Jalal ad-Din Muhammad ar-Rumi

1,168 books15.5k followers
Sufism inspired writings of Persian poet and mystic Jalal ad-Din Muhammad ar-Rumi; these writings express the longing of the soul for union with the divine.

Jalāl ad-Dīn Muhammad Rūmī - also known as Jalāl ad-Dīn Muhammad Balkhī, Mevlânâ/Mawlānā (مولانا, "our master"), Mevlevî/Mawlawī (مولوی, "my master") and more popularly simply as Rumi - was a 13th-century Persian poet, jurist, Islamic scholar, theologian and Sufi mystic who lived in Konya, a city of Ottoman Empire (Today's Turkey). His poems have been widely translated into many of the world's languages, and he has been described as the most popular poet and the best-selling poet in the United States.

His poetry has influenced Persian literature, but also Turkish, Ottoman Turkish, Azerbaijani, Punjabi, Hindi, and Urdu, as well as the literature of some other Turkic, Iranian, and Indo-Aryan languages including Chagatai, Pashto, and Bengali.

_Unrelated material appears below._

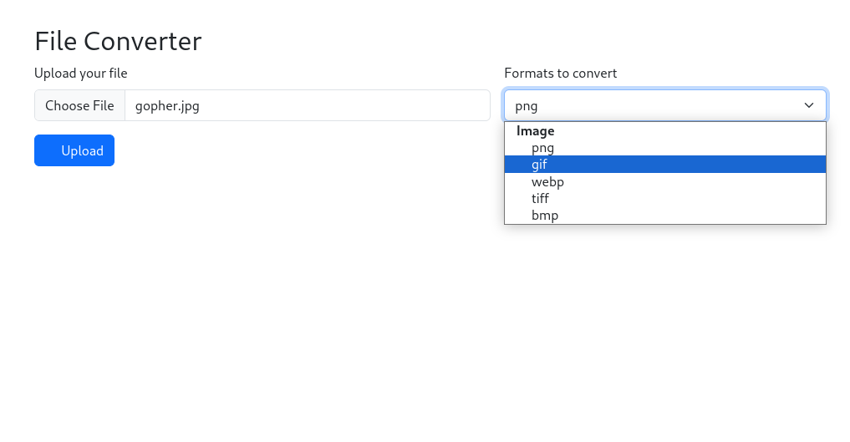Click the selected png value in select box

(527, 105)
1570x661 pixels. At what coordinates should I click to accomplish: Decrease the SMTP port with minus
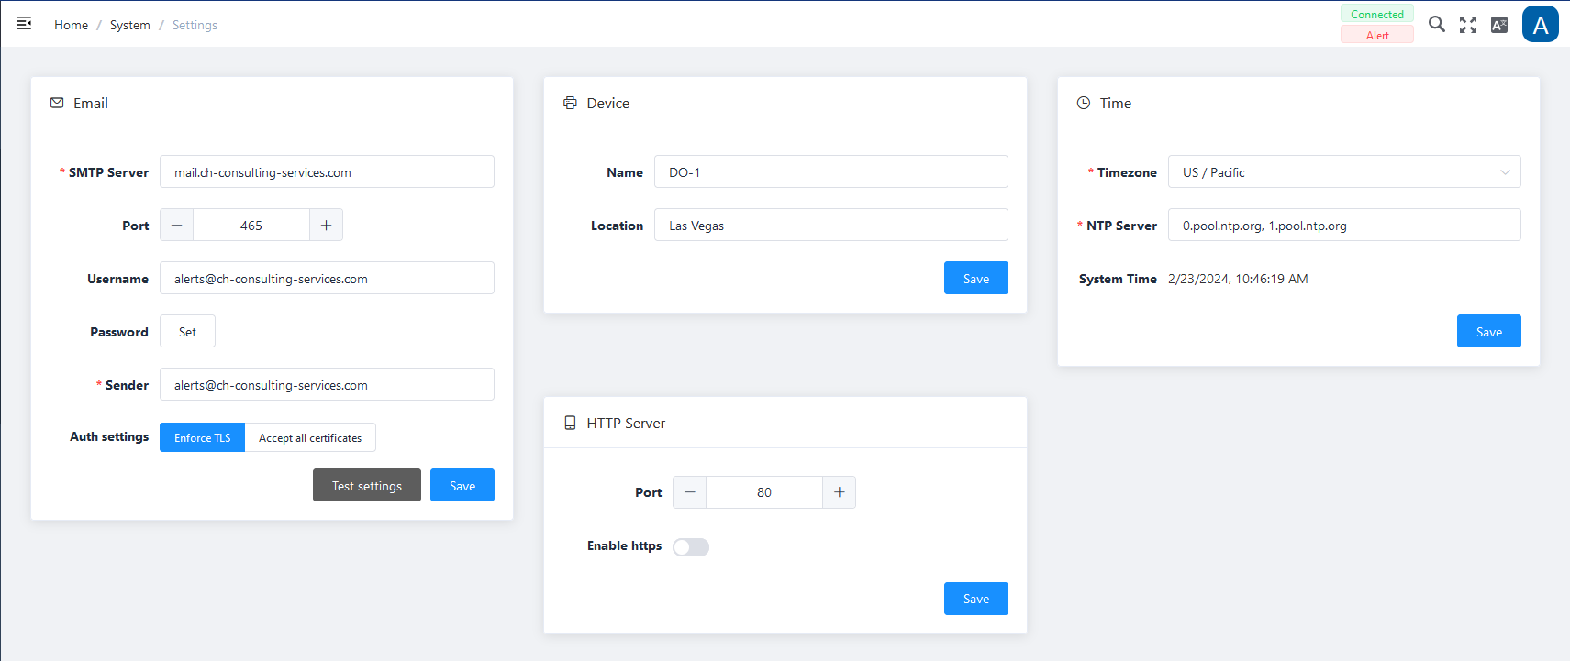pos(177,226)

Due to quarrels between different dynasties in Khorāṣān, opposition to the Khwarizmid Shahs who were considered devious by his father, Bahā ud-Dīn Wālad or fear of the impending Mongol cataclysm, his father decided to migrate westwards, eventually settling in the Anatolian city Konya, where he lived most of his life, composed one of the crowning glories of Persian literature, and profoundly affected the culture of the area.

When his father died, Rumi, aged 25, inherited his position as the head of an Islamic school. One of Baha' ud-Din's students, Sayyed Burhan ud-Din Muhaqqiq Termazi, continued to train Rumi in the Shariah as well as the Tariqa, especially that of Rumi's father. For nine years, Rumi practised Sufism as a disciple of Burhan ud-Din until the latter died in 1240 or 1241. Rumi's public life then began: he became an Islamic Jurist, issuing fatwas and giving sermons in the mosques of Konya. He also served as a Molvi (Islamic teacher) and taught his adherents in the madrassa. During this period, Rumi also travelled to Damascus and is said to have spent four years there.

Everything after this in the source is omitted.